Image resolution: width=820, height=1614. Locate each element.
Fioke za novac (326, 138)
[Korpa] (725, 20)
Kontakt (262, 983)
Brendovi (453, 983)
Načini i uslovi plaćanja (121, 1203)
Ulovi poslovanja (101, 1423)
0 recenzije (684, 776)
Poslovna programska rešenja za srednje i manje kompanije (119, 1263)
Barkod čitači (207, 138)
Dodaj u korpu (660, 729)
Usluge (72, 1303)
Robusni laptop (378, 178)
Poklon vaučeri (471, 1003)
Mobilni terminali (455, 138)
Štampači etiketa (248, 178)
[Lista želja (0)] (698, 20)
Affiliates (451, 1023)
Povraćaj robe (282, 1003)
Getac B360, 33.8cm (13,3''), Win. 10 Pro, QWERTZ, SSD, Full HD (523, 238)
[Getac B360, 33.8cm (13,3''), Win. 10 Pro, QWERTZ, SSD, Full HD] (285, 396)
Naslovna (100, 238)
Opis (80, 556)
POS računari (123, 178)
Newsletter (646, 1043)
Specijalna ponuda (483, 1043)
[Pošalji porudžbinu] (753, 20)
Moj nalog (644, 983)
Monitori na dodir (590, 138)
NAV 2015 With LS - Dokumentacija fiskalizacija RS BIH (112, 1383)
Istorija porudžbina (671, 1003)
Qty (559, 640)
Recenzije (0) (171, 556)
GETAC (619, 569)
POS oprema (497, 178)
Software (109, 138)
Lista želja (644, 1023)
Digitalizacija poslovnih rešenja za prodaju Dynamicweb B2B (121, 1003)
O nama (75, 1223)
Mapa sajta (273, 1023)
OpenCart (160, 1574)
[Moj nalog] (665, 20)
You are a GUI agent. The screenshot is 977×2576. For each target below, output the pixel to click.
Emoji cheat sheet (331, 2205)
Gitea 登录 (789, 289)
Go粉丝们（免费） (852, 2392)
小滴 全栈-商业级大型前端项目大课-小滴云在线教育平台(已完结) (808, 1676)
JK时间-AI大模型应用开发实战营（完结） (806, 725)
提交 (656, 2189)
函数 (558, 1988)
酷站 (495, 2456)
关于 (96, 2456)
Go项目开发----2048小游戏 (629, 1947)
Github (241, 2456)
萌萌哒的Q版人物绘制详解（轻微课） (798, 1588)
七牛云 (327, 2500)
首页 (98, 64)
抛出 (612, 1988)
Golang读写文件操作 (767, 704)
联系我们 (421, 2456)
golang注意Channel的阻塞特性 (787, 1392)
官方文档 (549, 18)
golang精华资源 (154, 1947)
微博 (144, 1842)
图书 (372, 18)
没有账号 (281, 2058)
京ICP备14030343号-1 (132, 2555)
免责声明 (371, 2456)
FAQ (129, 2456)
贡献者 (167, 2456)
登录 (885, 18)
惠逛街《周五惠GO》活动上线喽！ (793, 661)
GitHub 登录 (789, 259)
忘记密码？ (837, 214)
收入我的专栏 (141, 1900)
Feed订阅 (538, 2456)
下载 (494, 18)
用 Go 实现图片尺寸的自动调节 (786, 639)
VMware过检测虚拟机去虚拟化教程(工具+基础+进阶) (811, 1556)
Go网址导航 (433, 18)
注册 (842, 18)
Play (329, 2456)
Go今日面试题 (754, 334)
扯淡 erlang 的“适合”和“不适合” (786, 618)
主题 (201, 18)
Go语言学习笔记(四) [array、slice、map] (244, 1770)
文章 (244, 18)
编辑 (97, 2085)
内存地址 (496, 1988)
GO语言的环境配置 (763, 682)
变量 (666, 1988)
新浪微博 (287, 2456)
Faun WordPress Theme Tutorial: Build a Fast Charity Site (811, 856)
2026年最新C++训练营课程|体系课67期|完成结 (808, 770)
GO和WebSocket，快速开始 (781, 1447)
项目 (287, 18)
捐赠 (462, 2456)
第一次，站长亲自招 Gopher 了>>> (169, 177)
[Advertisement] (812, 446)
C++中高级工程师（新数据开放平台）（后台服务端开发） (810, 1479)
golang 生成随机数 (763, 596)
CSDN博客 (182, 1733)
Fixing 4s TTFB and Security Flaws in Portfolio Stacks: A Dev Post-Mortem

━━━━━━━━

* **Required action**: Retype, exactly and only, the lines running from the one with "golang精华资源 (154, 1947)" through the final line of the listing above.

* **Answer section**:
golang精华资源 (154, 1947)
微博 (144, 1842)
图书 (372, 18)
没有账号 (281, 2058)
京ICP备14030343号-1 (132, 2555)
免责声明 (371, 2456)
FAQ (129, 2456)
贡献者 (167, 2456)
登录 (885, 18)
惠逛街《周五惠GO》活动上线喽！ (793, 661)
GitHub 登录 (789, 259)
忘记密码？ (837, 214)
收入我的专栏 (141, 1900)
Feed订阅 (538, 2456)
下载 (494, 18)
用 Go 实现图片尺寸的自动调节 (786, 639)
VMware过检测虚拟机去虚拟化教程(工具+基础+进阶) (811, 1556)
Go网址导航 (433, 18)
注册 (842, 18)
Play (329, 2456)
Go今日面试题 (754, 334)
扯淡 erlang 的“适合”和“不适合” (786, 618)
主题 (201, 18)
Go语言学习笔记(四) [array、slice、map] (244, 1770)
文章 (244, 18)
编辑 (97, 2085)
内存地址 (496, 1988)
GO语言的环境配置 (763, 682)
变量 (666, 1988)
新浪微博 (287, 2456)
Faun WordPress Theme Tutorial: Build a Fast Charity Site (811, 856)
2026年最新C++训练营课程|体系课67期|完成结 (808, 770)
GO和WebSocket，快速开始 (781, 1447)
项目 (287, 18)
捐赠 (462, 2456)
第一次，站长亲自招 Gopher 了>>> (169, 177)
[Advertisement] (812, 446)
C++中高级工程师（新数据开放平台）（后台服务端开发） (810, 1479)
golang 生成随机数 (763, 596)
CSDN博客 (182, 1733)
Fixing 4s TTFB and Security Flaws in Portfolio Stacks: A Dev Post-Mortem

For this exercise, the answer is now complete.